For my part, new management has instructed me to inject falsehoods and bias into a politically sensitive story. I’ve been told to include assertions that are unverified. To date, in every case, I have managed to ignore these instructions or refuse them. Recently, politicians have been invited to choose correspondents for interviews on the broadcast. Giving politicians control over 60 Minutes interviews is not how this is done. Finally, incompetence and unprofessionalism in the new management have wreaked havoc. In a case involving one of my stories, the entire program came within 19 minutes of not getting on the air at all.At 60 Minutes, we have fought harder than anyone knows to save the program that became an American icon.
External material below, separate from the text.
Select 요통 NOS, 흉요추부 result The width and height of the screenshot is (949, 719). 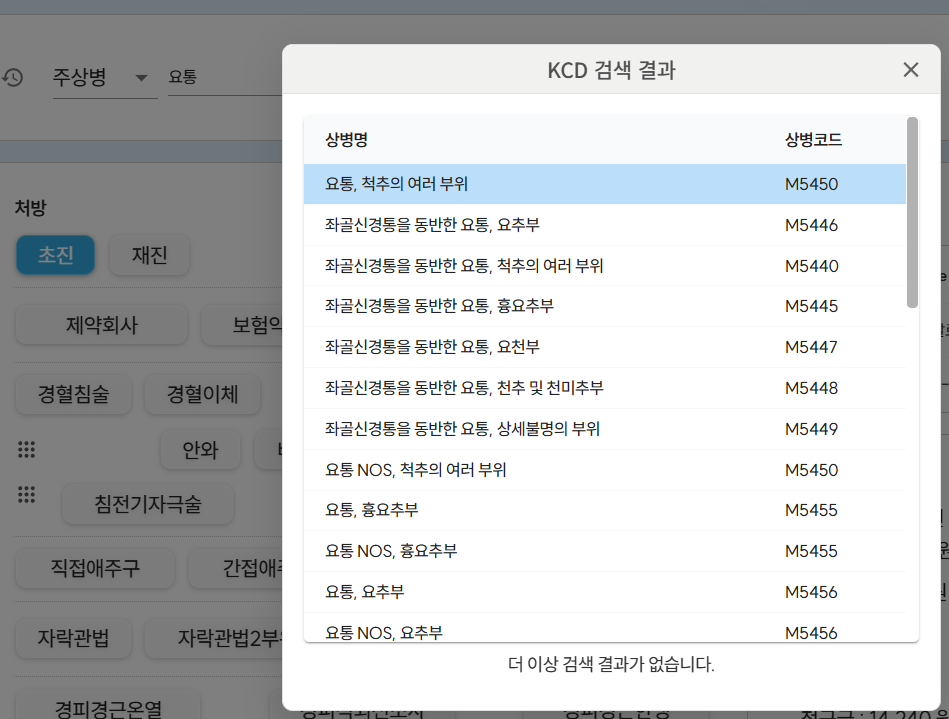pyautogui.click(x=604, y=551)
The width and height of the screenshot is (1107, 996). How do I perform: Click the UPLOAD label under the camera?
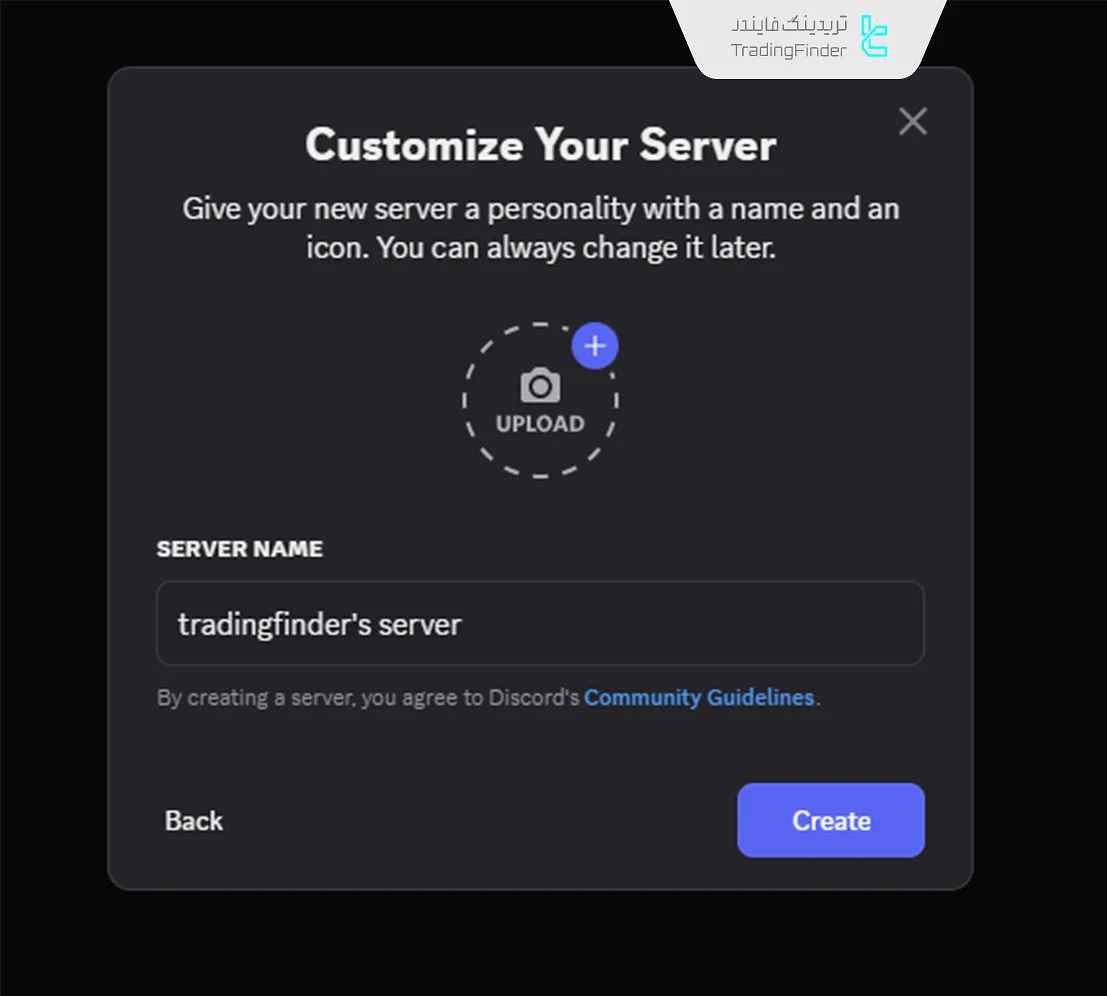pyautogui.click(x=540, y=424)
We owed that to our millions of viewers. I am deeply moved by the thousands of wishes we have received to “keep up the good fight.” Most of the men and women of CBS News are still in that fight. But now the collapse of values at the top has become untenable. The leadership of 60 Minutes is no longer recognizable. The principles I hold dear are gone, and so I must leave as well.
I depart after 37 years at CBS with one emotion—a heart brimming with gratitude for the men and women of CBS News who encouraged and enriched my work, very often at the risk of their own lives. I pray for a day when those people and their ideals are honored again—a day when sanity, competence, and courage return.
Scott Pelley
Long simmering tensions at CBS News since Weiss’ appointment to the division’s top gig last October finally exploded earlier this week when Pelley confronted ex-New York Times reporter Bilton at the latter’s first meeting with 60 Minutes staff.
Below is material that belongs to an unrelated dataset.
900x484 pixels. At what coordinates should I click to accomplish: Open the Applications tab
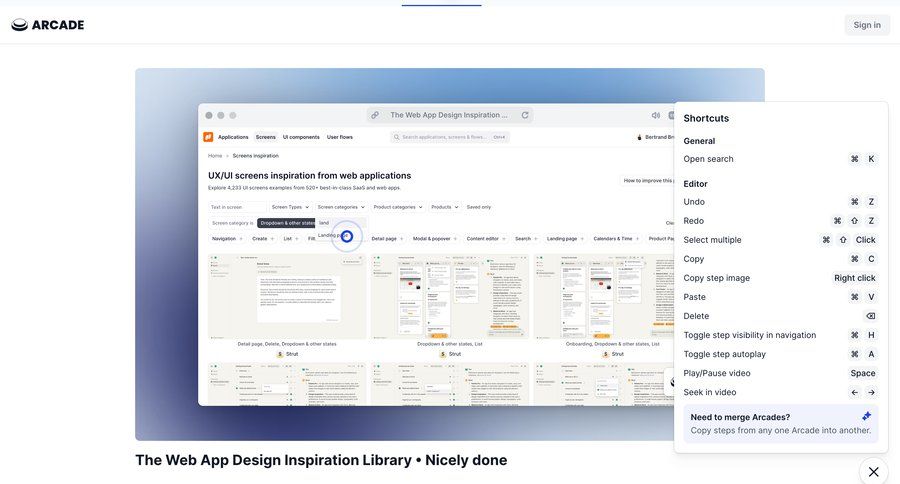(233, 137)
The 37-year CBS News veteran, who served as chief White House correspondent in the past, called out the absent Weiss and Bilton directly. “She has no qualifications for her job; you have slender qualifications for this job,” Pelley told Bilton in front of colleagues in person and remotely. “”The changes that she’s made at the Evening News have been catastrophic, so why should we expect that any of this is going to be any better?”
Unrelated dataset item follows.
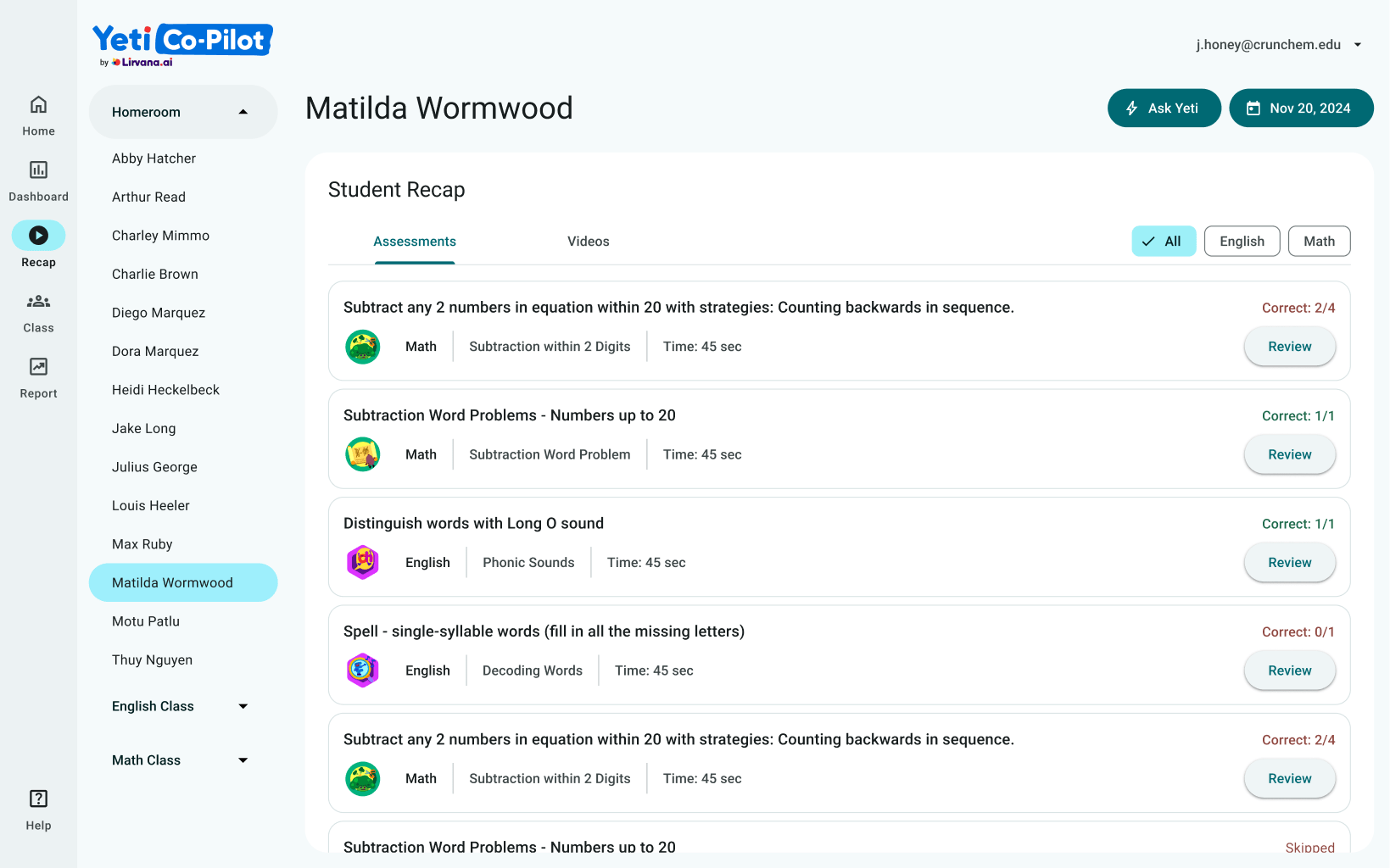Select Charlie Brown from student list
This screenshot has height=868, width=1390.
click(x=155, y=274)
Bilton seemed stunned Monday and soon retreated under calls from other execs that Pelley was being “rude.”
Today Bilton ripped Pelley’s “performative display of hostility” in his letter to the journo pink slipping him “with cause.”
As Deadline exclusively reported tonight, Pelley and his team have had conversations with Hollywood litigator Bryan Freedman. The lawyer, best known of late for representing Justin Baldoni in his It Ends With Us battle with Blake Lively, had already been retained by ex-60 Minutes reporter Sharyn Alfonsi — who was cut in a purge at the news magazine over the past few days. Freedman was instrumental in big payouts to the likes of Megyn Kelly, Chris Cuomo, Don Lemon and Tucker Carlson in dust-ups and exits from their respective legacy media perches.
See ya in court, cause or not.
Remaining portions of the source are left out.